How to Negotiate

Professor tells how to negotiate a good deal.

When Bill Grimm talks about negotiations, he draws on deep and varied experiences to back it up.

The professor of practice in entrepreneurial finance and negotiations has earned degrees in mechanical engineering, business, and law; served on a Navy destroyer; and helped lead local tech companies.

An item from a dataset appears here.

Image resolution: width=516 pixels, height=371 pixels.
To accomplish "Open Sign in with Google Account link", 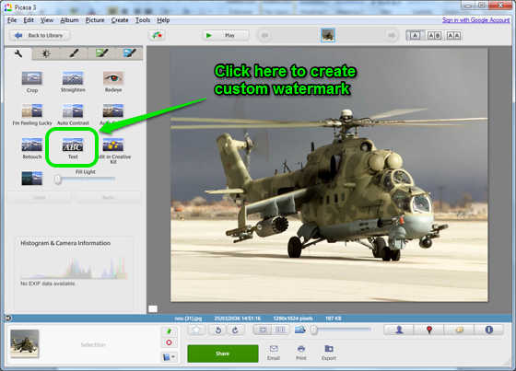I will click(x=475, y=20).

He also helped take several companies public, including Apopka-based Sawtek, which later sold to TriQuint Semiconductor for more than $1 billion.

He teaches those strategies to business students at the Crummer Graduate School of Business—students whose salaries and careers may depend on the skills they acquire in his classes.

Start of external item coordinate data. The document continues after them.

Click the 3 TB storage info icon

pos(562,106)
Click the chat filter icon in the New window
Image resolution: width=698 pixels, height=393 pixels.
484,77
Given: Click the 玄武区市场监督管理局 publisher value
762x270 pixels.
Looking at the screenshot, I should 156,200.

Grimm teaches key practices in negotiating, including disregarding the popular emphasis on face-to-face tactics and psychological game playing.

Here are some tips to negotiating successful deals.

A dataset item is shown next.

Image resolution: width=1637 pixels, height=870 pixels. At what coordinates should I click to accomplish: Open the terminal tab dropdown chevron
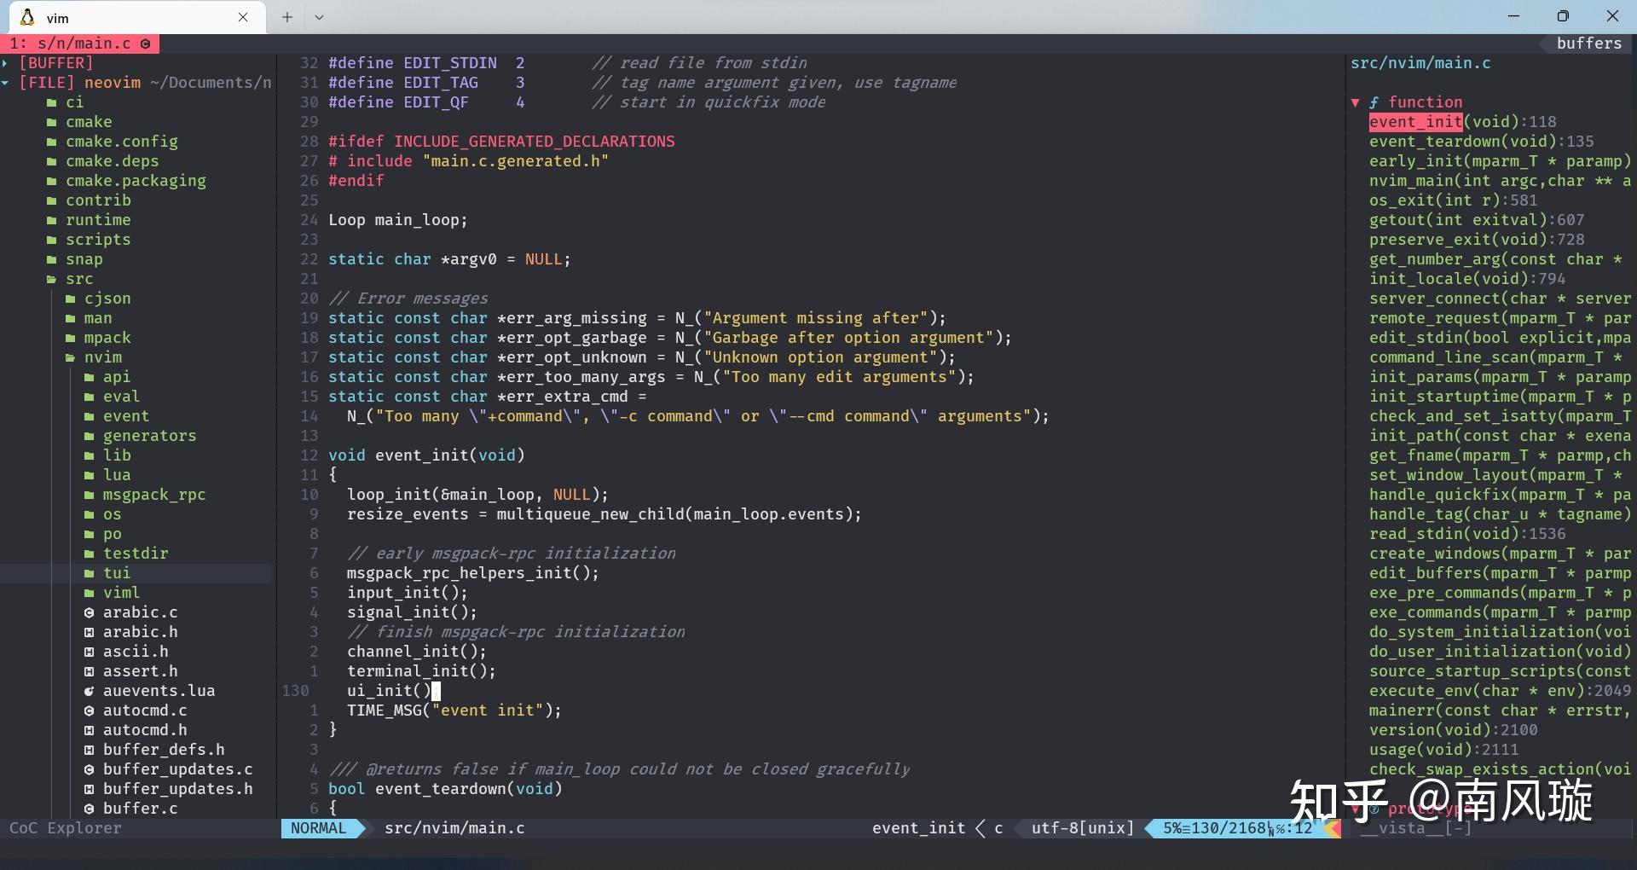320,17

Don’t lie—but be prepared to be lied to.

An untruth, if exposed during negotiations, can wreck a deal. It’s bad strategy. But it’s just as foolish to assume that the other side will be 100 percent truthful. Know their business; know the market; know all you can about the other side.

Prepare. Prepare. Prepare.

“Ninety percent of any business negotiation is preparation,” Grimm says. “Ten percent is haggling.” If you’re prepared, he continues, “You can be quick on your feet, and none of the face-to-face tactics will bother you. You are less likely to budge.”

To do this, he recommends understanding the financial aspects of the deal, assuming that the other side will be doing its homework, knowing the range of competitive and comparable prices, anticipating the other side’s strategy, and laying out detailed responses.

Avoid being impulsive.

Grimm says that entrepreneurs are often forceful, willful personalities who want to get things done. That has its place, he says, but not in negotiations. Trying to bully or even pressure the other side into accepting a deal rarely works. If you are the target of such tactics, ignore them and stick to your game plan.

It’s not just about the price.

If both sides have done their due diligence, there may not be much wiggle room in the ultimate price. Nevertheless, negotiations always include nonmonetary items, such as delivery schedule, terms of payment, policies for defective parts or services, and penalties for noncompliance.

Don’t play mind games.

For Grimm, this is just a sideshow distraction when trying to close a deal—whether asking the boss for a raise or negotiating a corporate acquisition for a billion dollars. If negotiators on the other side are prepared, they will have their own strategies in place and won’t likely be swayed by high-pressure ploys. It might create ill will instead.

See the deal from the other person’s point of view.

What do they want out of it? What is the range of a fair price? Ultimately both sides want to gain something they can see as a win; neither side wants to lose face. Both sides have business reputations to protect.